C'est après le rejet par l'Ukraine de la proposition de Washington concernant ses ressources naturelles que les tensions entre Kiev et Washington s'étaient accrues, Donald Trump accusant M. Zelensky d'être un "dictateur" tout en amorçant un brusque rapprochement avec le Kremlin. Un tournant très dangereux pour l'Ukraine, dont les Etats-Unis étaient un pourvoyeur clé d'aide militaire et financière.
M. Waltz avait estimé jeudi que Donald Trump était "très frustré" par la réaction du président Zelensky.
Un haut responsable ukrainien a indiqué vendredi à l'AFP que l'Ukraine et Washington continuaient les négociations sur un accord concernant l'exploitation des minerais stratégiques ukrainiens.
A l'issue d'un entretien téléphonique avec le président polonais Andrzej Duda, M. Zelensky avait lui aussi souligné vendredi que le dialogue avec Washington se maintenait. "Une paix solide et durable ne peut être obtenue que par l'unité", a-t-il écrit sur X.
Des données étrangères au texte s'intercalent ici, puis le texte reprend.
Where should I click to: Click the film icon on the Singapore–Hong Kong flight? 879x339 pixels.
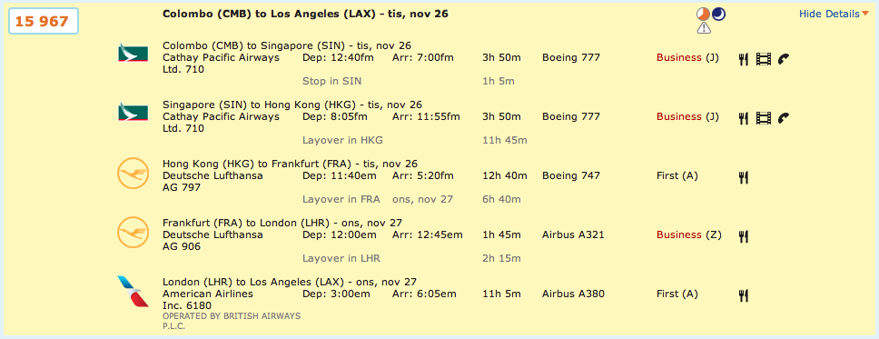(764, 118)
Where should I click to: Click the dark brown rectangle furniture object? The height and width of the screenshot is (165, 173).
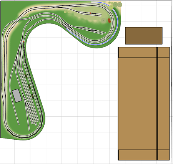(144, 36)

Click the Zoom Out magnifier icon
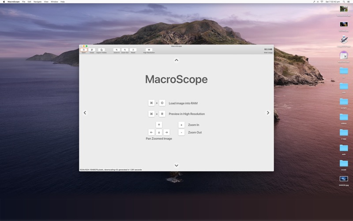tap(125, 50)
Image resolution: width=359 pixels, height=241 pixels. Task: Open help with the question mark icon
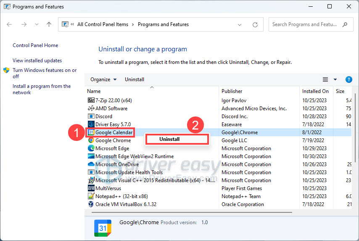(348, 79)
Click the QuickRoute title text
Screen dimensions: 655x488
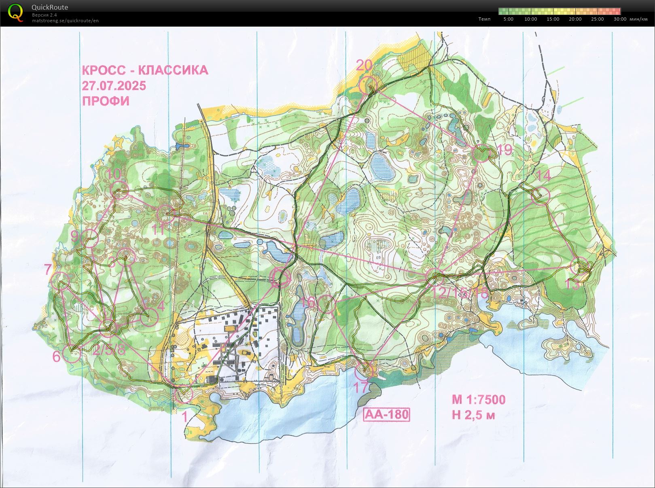pyautogui.click(x=50, y=7)
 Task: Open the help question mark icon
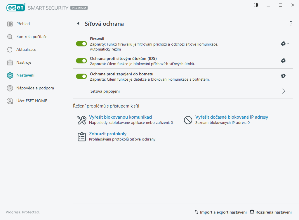pos(291,24)
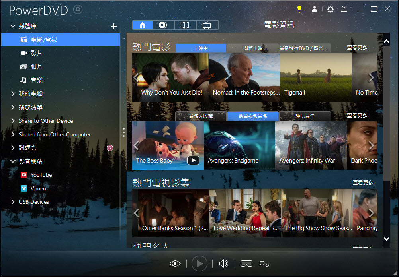
Task: Open the YouTube sidebar item
Action: [41, 175]
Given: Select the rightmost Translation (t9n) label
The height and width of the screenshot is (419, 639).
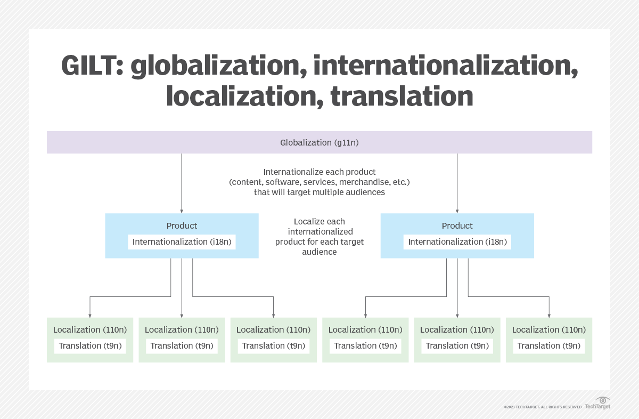Looking at the screenshot, I should coord(548,345).
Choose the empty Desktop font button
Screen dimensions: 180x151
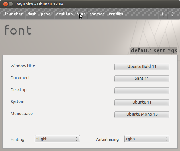click(142, 91)
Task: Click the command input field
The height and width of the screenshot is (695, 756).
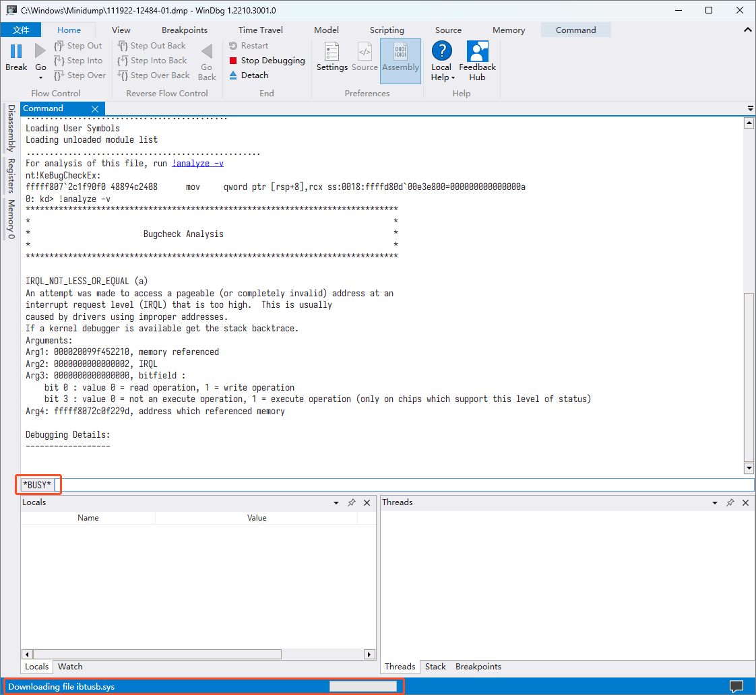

Le président polonais, proche de l'opposition nationaliste du parti Droit et Justice (PiS) en dépit de sa cohabitation avec un gouvernement centriste, a de son côté suggéré à son homologue ukrainien de "coopérer" avec Donald Trump.
- Avancées russes -
Le porte-parole du Kremlin, Dmitri Peskov, a lui réaffirmé vendredi que le président Vladimir Poutine était "ouvert" à des pourparlers de paix.
La Russie exige notamment que Kiev lui cède quatre régions ukrainiennes en plus de la Crimée annexée en 2014, et que l'Ukraine n'adhère jamais à l'Otan.
Des conditions inacceptables pour les autorités ukrainiennes qui demandent à ses alliés des garanties de sécurités solides pour dissuader la Russie de l'envahir à nouveau.
M. Trump et ses collaborateurs ont jugé "irréaliste" une adhésion de l'Ukraine à l'Otan et son ambition de reprendre ses territoires perdus à la Russie.
A quelques jours du troisième anniversaire de l'invasion, lancée le 24 février 2022, la situation reste difficile pour les troupes ukrainiennes.
Vendredi, l'armée russe a encore revendiqué la prise de deux localités situées dans la région orientale de Donetsk, non loin de la démarcation avec celle de Dnipropetrovsk, où les troupes du Kremlin n'ont pas pénétré jusqu'à présent.
Face à ces périls, l'Union européenne et plusieurs dirigeants européens tentent de se mobiliser pour soutenir Kiev. Certains d'entre eux sont attendus à Kiev pour l'anniversaire de l'invasion lundi.
Le président français Emmanuel Macron doit se rendre lundi à Washington lundi, où il a assuré vouloir dire à Donald Trump qu'il ne peut "pas être faible" face à Vladimir Poutine.